The team, which is looking into the cause, arrived in Rajouri on Sunday night and comprises experts from the ministries of water resources, chemicals, agriculture, and health.
The UT administration has cordoned off the area and established three “containment zones” to stop a possible “infection” from spreading.
According to the Indian Express, the administration also provides water packs and food items three times a day.
The district administration has also prohibited all public and private gatherings within the containment zones.
Earlier, Jammu and Kashmir Chief Minister Omar Abdullah visited Baddal to assure residents that the Rajouri civil administration was “actively addressing the matter.”
Cause of deaths
What has caused the deaths is still unclear.

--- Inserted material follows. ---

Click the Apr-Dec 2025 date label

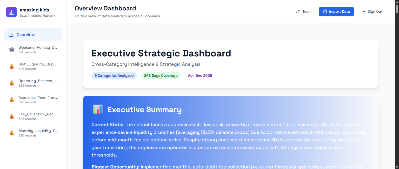[200, 75]
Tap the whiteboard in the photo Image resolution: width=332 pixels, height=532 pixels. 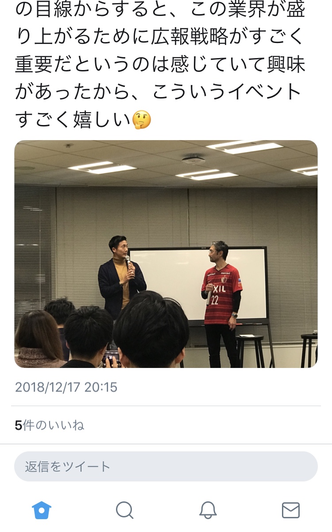click(198, 284)
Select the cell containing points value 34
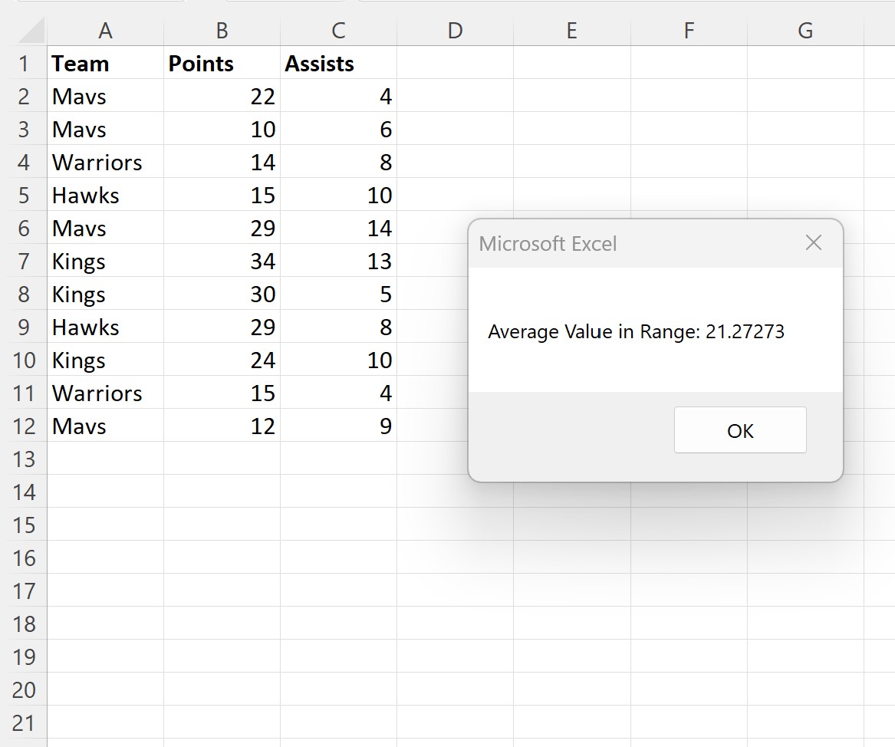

However, the preliminary probe also points to unidentified toxins as the likely culprit, Union Minister Dr Jitendra Singh said on Thursday.
“As per preliminary investigation conducted by the CSIR lab in Lucknow, it is not any infection, viral or bacterial in nature. Toxins have been found. Now, investigation is underway to ascertain what kind of toxin it is,” Singh told reporters.
The matter is being probed from all angles, and if any conspiracy is found, appropriate action will be taken, the minister assured.
Some neurotoxins were discovered in the victims based on the experts’ examinations and investigation. But no bacterial or viral infection has been found. Sweating and fever were the affected individuals’ symptoms.
A group of compounds known as neurotoxins, which vary in their nature, interfere with the central and peripheral nervous systems’ ability to operate in a number of ways.
Authorities sealed a water reservoir known locally as "baoli" earlier this week after springtime samples revealed the presence of pesticides and insecticides.
Experts from top medical institutions, including the Indian Institute of Virology, Pune, PGI Chandigarh, and AIIMS Delhi, have already visited the affected village in Rajouri and collected samples.
Dr Shuja Qadri, senior epidemiologist and head of the Community Medicines Department at GMC Rajouri, said the deaths in the village were not the result of any communicable disease, and the probe has been narrowed down to the identification of the toxin in food items. More than 200 food samples have been sent to institutes nationwide for screening.
“Hopefully, based on the panel of toxins, the laboratories will be in a position to isolate the toxin within a week or 10 days, and we can easily take the control measures to prevent further deaths,” Qadri told PTI.
No public health threat
Residents of the remote village, which is primarily home to Scheduled Tribe people, has become a place of fear and mourning.
They have ceased organising community gatherings and refused to consume food that was made outside of their houses.
The UT administration, however, has dismissed a possible public health emergency by claiming that there is no evidence of a communicable disease with a bacterial or viral cause.
Police have also formed a Special Investigation Team (SIT) after neurotoxins were detected in samples from the deceased. It is investigating the criminal conspiracy angle in the case.
CM Abdullah also assured the villagers, “All the tests were conducted and the results revealed that there are no bacteria or viruses.”